体に必要なビタミンとミネラル
種類
- ビタミンは脂溶性と水溶性の2種類に分かれます。脂溶性ビタミンは脂肪に溶け、水溶性ビタミンは水に溶けます。
- ミネラルは大量必須ミネラル(マクロミネラル)と微量必須ミネラル(トレースミネラル)に分かれます。カルシウムやカリウムなどは大量に必要で、鉄や亜鉛などは微量で十分です。
機能
- 脂溶性ビタミン(A、D、E、K)はそれぞれ以下の役割があります。
• ビタミンA:成長・発達を助け、視力を向上させ免疫力を高めます。
• ビタミンD:カルシウムと協力して骨密度を形成し、加齢に伴う骨の維持をサポートします。
• ビタミンE:抗酸化作用があり、血液循環を改善します。
• ビタミンK:血液凝固を正常に保ち、ビタミンEと共に血流を促進します。 - 水溶性ビタミン(ビタミンCとB群)は以下のように働きます。
• ビタミンC:コラーゲン合成を促し、皮膚を強くしなやかに保ちます。また、ミネラルの吸収や酵素形成を助けます。
• B群ビタミン:エネルギー代謝、免疫機能、ミネラル吸収、神経系の調整に関与します。 - ミネラルは骨や筋肉の強化、代謝や甲状腺機能の調整に不可欠です。ビタミンと協働し、関節の動き、酸素の運搬、消化管の調整を支えます。
食事での摂取
- バランスの取れた食事は、必要な栄養素を適切な比率で提供します。適切な食事と運動により、体は必要なビタミン・ミネラルを吸収し、余分なものは老廃物として排出されます。
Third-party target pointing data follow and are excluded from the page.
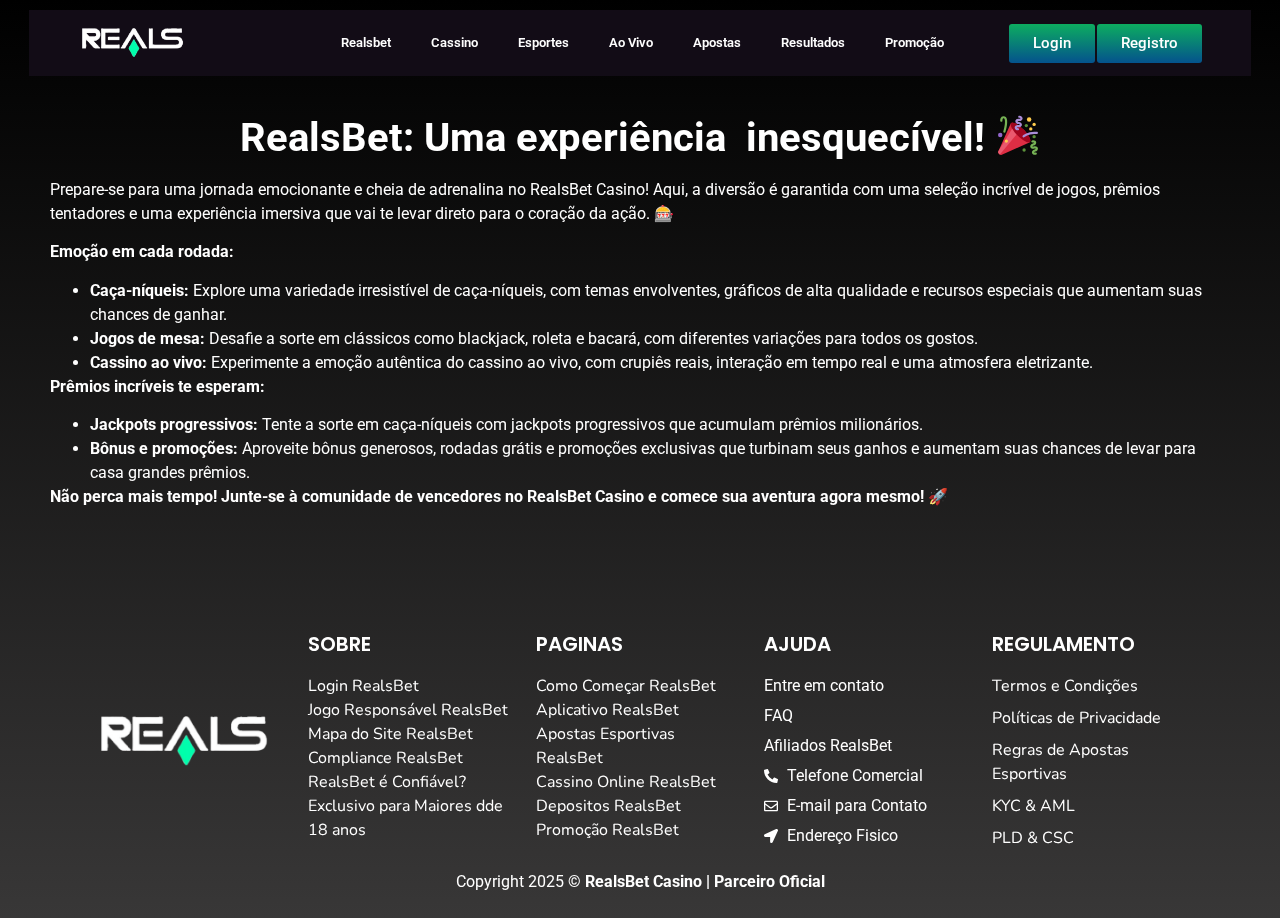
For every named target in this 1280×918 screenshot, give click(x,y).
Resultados (813, 42)
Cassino (454, 42)
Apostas (717, 42)
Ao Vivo (631, 42)
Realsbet (366, 42)
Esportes (543, 42)
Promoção (914, 42)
- 主な摂取源としては、葉物野菜やカロット・ブロッコリーなど色の濃い野菜、柑橘類やベリー類、全粒穀物、乳製品、魚介類、赤身肉などが挙げられます。
サプリメントの活用
- まず2週間程度食事日記をつけてみましょう。食事だけで十分な栄養が取れない日があることは珍しくありません。そのためサプリを検討する人が多いです。
- マルチビタミンはビタミンとミネラルを一緒に摂取できる便利な手段です。1日1錠で食事の抜けを補えることがあります。ただし、特定の栄養素が過剰に含まれる製品は避け、バランスの取れたものを選びましょう。砂糖や人工甘味料が添加されているものも控えると良いです。服用後に吐き気・下痢・皮膚の発疹が出た場合はすぐ中止してください。
注意点
- 体は同じ仕組みで動きますが、必要量は個人差があります。隣人がビタミンCを摂取して改善したからといって、必ずしも自分に同じ効果があるとは限りません。果汁や柑橘類を多く摂っている場合、サプリで過剰になる恐れがあります。
- サプリは医薬品ではありませんが、体内での働きは薬と相互作用することがあります。例として甲状腺機能障害の方は、合成ホルモンを服用した後4時間はサプリを取らない方が安全です。マルチビタミンに含まれる鉄分が薬の吸収を阻害するためです。
- 毎日バランスの良い食事と適度な運動を続けていれば、サプリは必須ではありません。どうしても不足が心配な場合は、薬剤師・医師・管理栄養士に相談してから使用してください。